Il documento presentato da Google, il colosso della rete, e da Verizon, lo storico monopolista telefonico nordamericano erede della Bell, chiede ai legislatori di includere in qualsiasi normativa relativa a Internet nove punti a loro avviso ritenuti essenziali. Mentre la maggior parte di tali punti è in linea con l’ideale di una rete Internet aperta e non discriminatoria, i due punti di cui si è parlato sopra stanno invece sollevando pesanti sospetti.

Il primo punto riguarda l’esenzione dai vincoli di non discriminazione per l’accesso a Internet senza fili, richiesta giustificata con poco evidenti caratteristiche di unicità dell’accesso senza fili. Se si considera che é proprio tramite l’accesso senza fili che si sta concentrando il maggior tasso di sviluppo di Internet, ci si rende conto che ciò che Google e Verizon stanno chiedendo di esentare dal rispetto del principio di non discriminazione è buona parte del futuro stesso di Internet e dei loro bilanci aziendali.

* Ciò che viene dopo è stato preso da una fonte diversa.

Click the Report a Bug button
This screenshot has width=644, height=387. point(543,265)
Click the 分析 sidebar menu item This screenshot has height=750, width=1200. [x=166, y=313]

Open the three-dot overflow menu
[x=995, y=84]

Il secondo punto riguarda la possibilità di offrire servizi online aggiuntivi. In pratica, a quel che è possibile capire, la creazione di un Internet-premium che si affiancherebbe, con modalità tutte da definire, a Internet tradizionale per offrire - ovviamente a pagamento - servizi per i quali non varrebbe il principio di non discriminazione, con la morte della neutralità della rete. Servizi che hanno la faccia di canali preferenziali a pagamento per chi ha le capacità di accaparrarseli.

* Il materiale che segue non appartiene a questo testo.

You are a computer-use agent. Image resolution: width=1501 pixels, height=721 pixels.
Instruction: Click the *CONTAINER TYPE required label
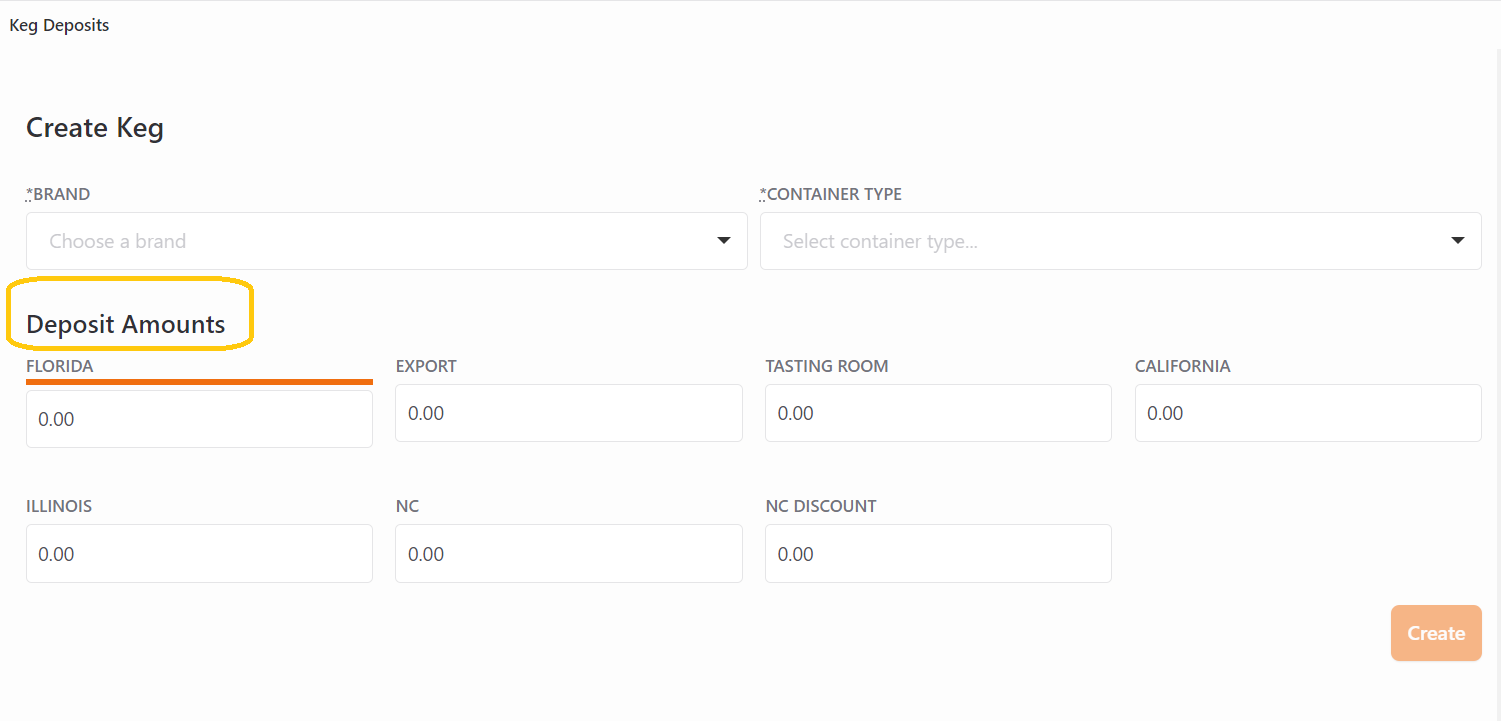pos(831,194)
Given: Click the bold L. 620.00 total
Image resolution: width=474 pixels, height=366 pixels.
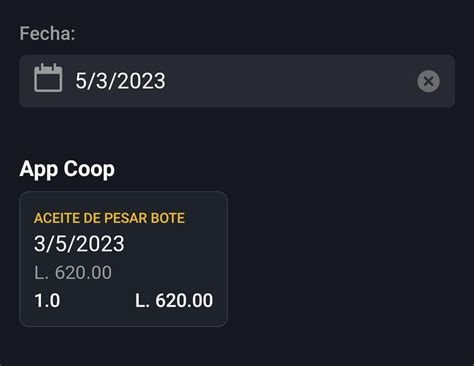Looking at the screenshot, I should pos(174,300).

Oggi la barriera all’ingresso della rete, e dell'innovazione, è bassissima. Se si ha l'idea buona, un computer e una connessione, si può fare facilmente innovazione in Rete. Domani non si sa, si potrebbe essere costretti ad affrontare una giungla contrattuale causata dal dover negoziare, con ogni fornitore d’accesso Internet, come e a che prezzo raggiungere i suoi utenti sulla rete a pagamento. Avendo come unica alternativa quella di rimanere sulla vecchia Internet; quindi, di offrire la propria innovazione con minori prestazioni rispetto ai concorrenti, che magari saranno multinazionali nate quanto Internet era davvero neutrale.

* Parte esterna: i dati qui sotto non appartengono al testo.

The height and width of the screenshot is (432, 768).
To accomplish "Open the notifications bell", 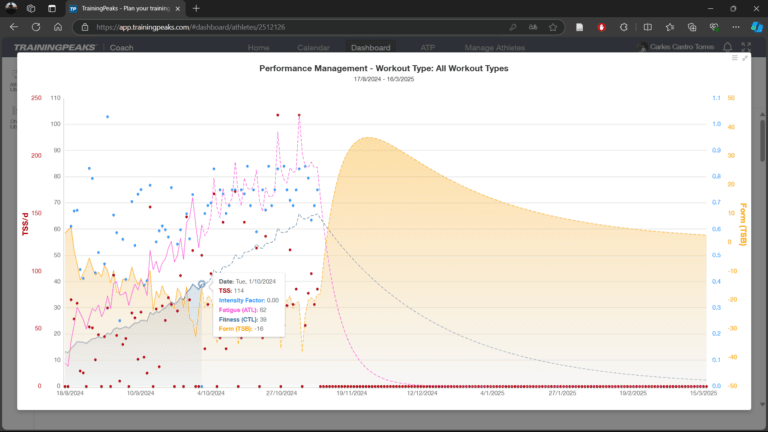I will [x=728, y=47].
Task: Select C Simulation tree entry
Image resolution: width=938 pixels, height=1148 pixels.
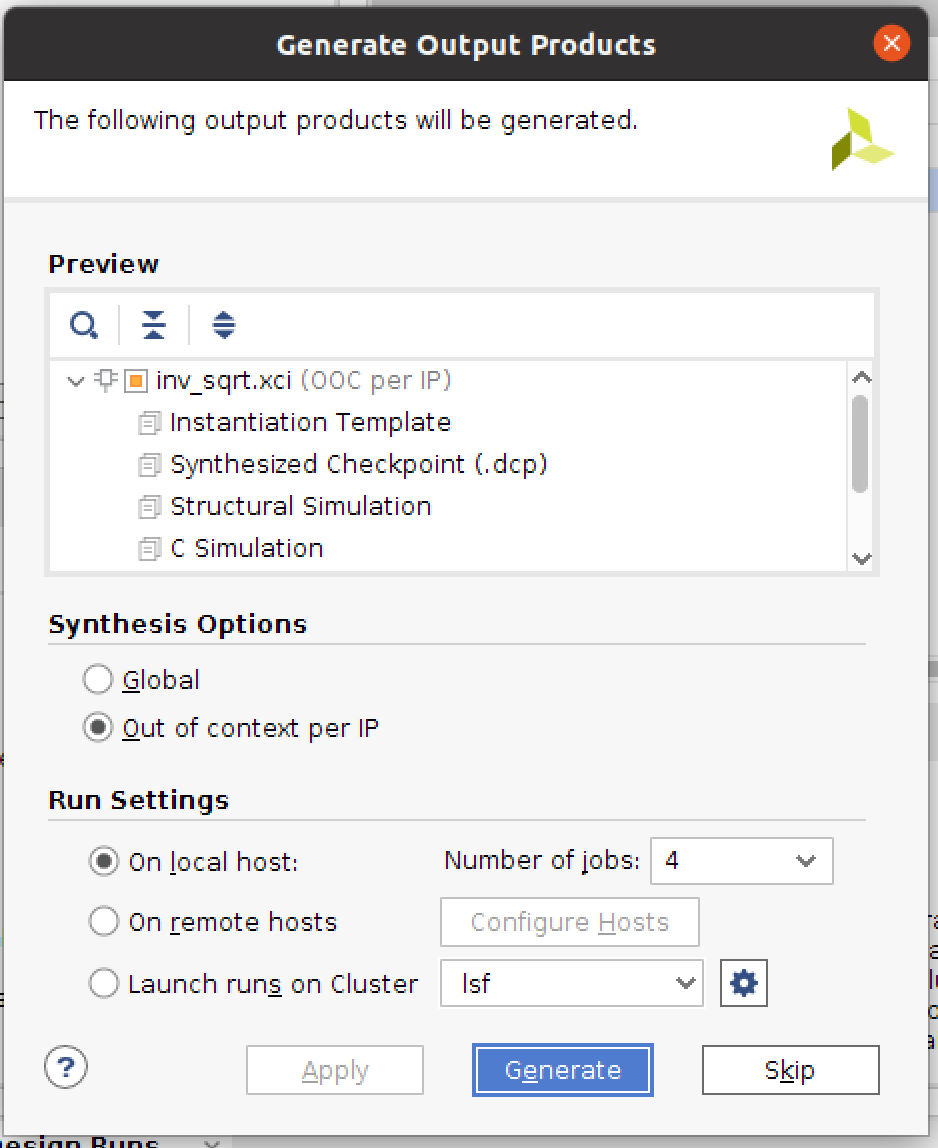Action: point(246,548)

Attenderemo, nelle prossime settimane, eventuali chiarimenti da parte di Google e Verizon. Quel che è certo è che, per ora, nel loro documento ci sono due parte eccezionalmente controverse. Ed è solo l'inizio, perché in generale è chiaro che per la Rete si sta per chiudere una prima fase della sua storia, caratterizzata dalle decisioni prese quarant’anni fa dai suoi inventori. Nei prossimi mesi starà a noi decidere se continuare a preservare, anche con forza, l’apertura, e la neutralità, di Internet anche per le prossime generazioni, o se lasciare un trattamento privilegiato alle multinazionali come Verizon.